** START OF Data provided **

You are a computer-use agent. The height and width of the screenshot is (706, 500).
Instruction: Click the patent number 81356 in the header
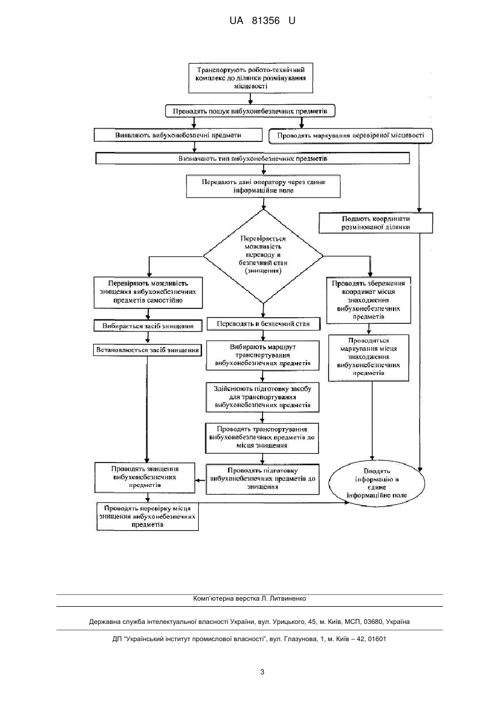tap(266, 21)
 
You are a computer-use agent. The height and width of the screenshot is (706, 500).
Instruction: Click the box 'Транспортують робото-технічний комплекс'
tap(251, 78)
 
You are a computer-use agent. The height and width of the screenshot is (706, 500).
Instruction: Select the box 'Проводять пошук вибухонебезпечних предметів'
tap(250, 111)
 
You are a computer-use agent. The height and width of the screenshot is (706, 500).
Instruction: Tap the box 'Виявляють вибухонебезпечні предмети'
tap(178, 135)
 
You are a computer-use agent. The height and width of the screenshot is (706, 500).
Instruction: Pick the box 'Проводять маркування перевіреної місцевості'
tap(351, 136)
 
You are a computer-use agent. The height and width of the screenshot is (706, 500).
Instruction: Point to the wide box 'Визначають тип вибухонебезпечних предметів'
tap(252, 158)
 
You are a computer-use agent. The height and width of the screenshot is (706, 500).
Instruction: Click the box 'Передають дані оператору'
tap(264, 186)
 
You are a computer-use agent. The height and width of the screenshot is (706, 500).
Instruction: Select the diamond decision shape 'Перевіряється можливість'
tap(263, 256)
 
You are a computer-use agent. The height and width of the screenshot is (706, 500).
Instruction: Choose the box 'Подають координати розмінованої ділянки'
tap(376, 223)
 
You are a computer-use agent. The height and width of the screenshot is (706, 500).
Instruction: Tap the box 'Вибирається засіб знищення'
tap(148, 326)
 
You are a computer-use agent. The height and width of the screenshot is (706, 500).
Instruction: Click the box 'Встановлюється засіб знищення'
tap(148, 350)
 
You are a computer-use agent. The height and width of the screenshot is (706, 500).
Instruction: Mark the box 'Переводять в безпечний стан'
tap(264, 324)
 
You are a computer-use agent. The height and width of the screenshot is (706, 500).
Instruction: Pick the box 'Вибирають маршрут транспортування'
tap(263, 355)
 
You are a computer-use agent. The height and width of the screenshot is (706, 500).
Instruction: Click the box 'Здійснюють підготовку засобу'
tap(262, 397)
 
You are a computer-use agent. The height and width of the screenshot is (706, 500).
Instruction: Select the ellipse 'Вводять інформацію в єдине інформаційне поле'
tap(377, 483)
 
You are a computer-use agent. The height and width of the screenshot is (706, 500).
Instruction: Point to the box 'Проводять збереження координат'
tap(368, 300)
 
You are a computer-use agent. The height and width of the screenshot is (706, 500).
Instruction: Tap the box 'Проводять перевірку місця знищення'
tap(148, 516)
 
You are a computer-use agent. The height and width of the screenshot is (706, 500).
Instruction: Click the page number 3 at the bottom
tap(262, 672)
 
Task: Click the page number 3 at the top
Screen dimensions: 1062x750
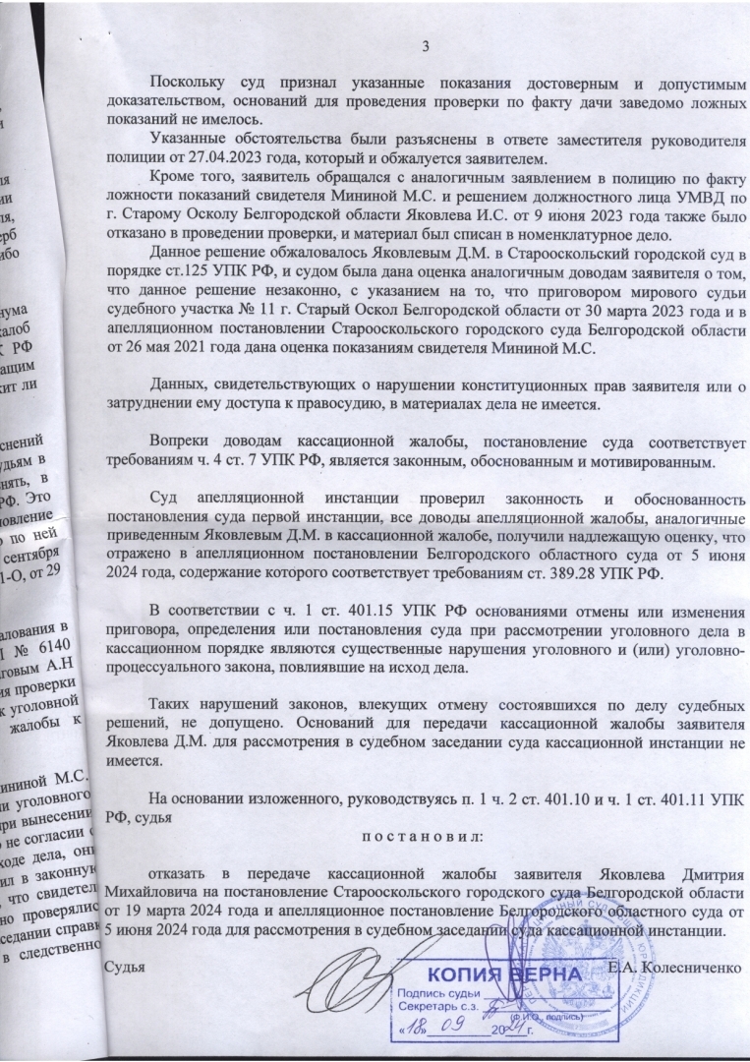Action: [x=425, y=46]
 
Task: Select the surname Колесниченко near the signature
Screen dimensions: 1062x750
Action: [x=689, y=968]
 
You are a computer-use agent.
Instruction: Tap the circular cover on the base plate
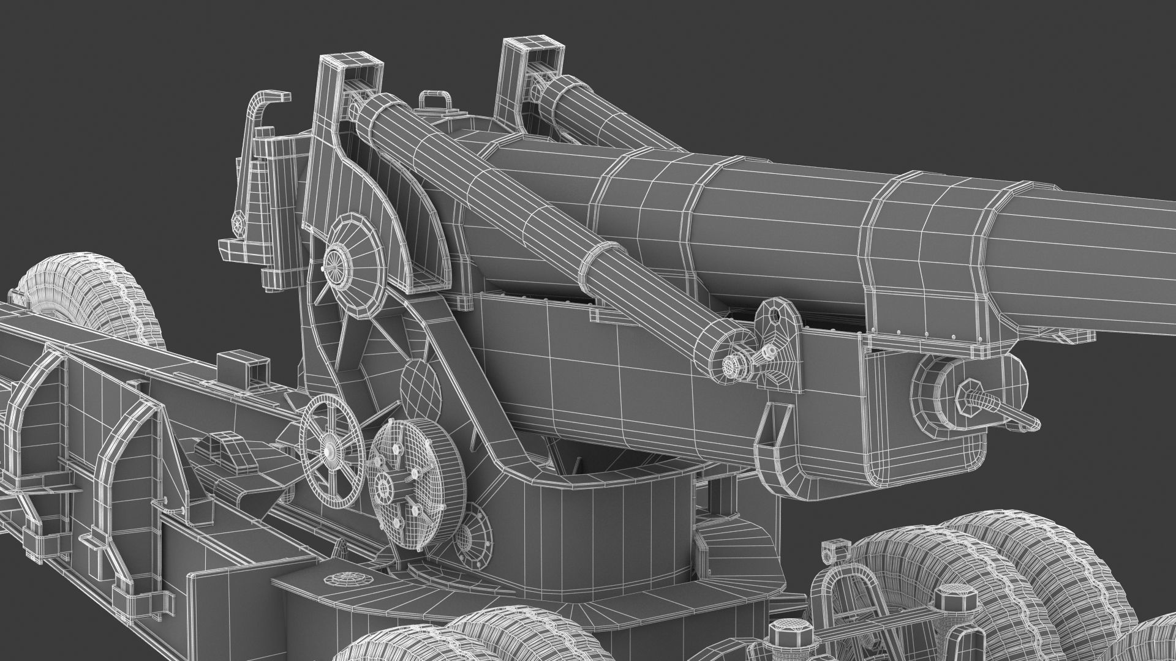click(x=344, y=579)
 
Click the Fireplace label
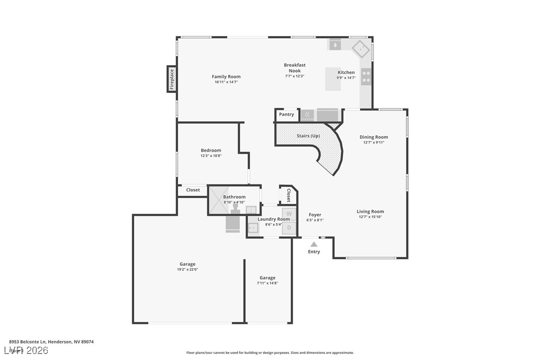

** END OF Data provided **

Scale every tap coordinate in the answers by 0.9, rounding to whole numbers with halves rounded up, and reproduce the records from their start through the line containing "tap(252, 158)", requests included and unchanged. Leave the pictures out.

## Reply to the task:
You are a computer-use agent. The height and width of the screenshot is (706, 500).
Instruction: Click the patent number 81356 in the header
tap(239, 19)
 
You are a computer-use agent. The height and width of the screenshot is (706, 500).
Instruction: Click the box 'Транспортують робото-технічний комплекс'
tap(226, 70)
 
You are a computer-use agent. The height and width of the screenshot is (706, 500).
Instruction: Select the box 'Проводять пошук вибухонебезпечних предметів'
tap(225, 100)
 
You are a computer-use agent. The height and width of the screenshot is (706, 500).
Instruction: Tap the box 'Виявляють вибухонебезпечні предмети'
tap(160, 122)
 
You are a computer-use agent. The height and width of the screenshot is (706, 500).
Instruction: Pick the box 'Проводять маркування перевіреної місцевості'
tap(316, 122)
 
You are a computer-use agent. The height and width of the screenshot is (706, 500).
Instruction: Point to the wide box 'Визначають тип вибухонебезпечних предметів'
tap(227, 142)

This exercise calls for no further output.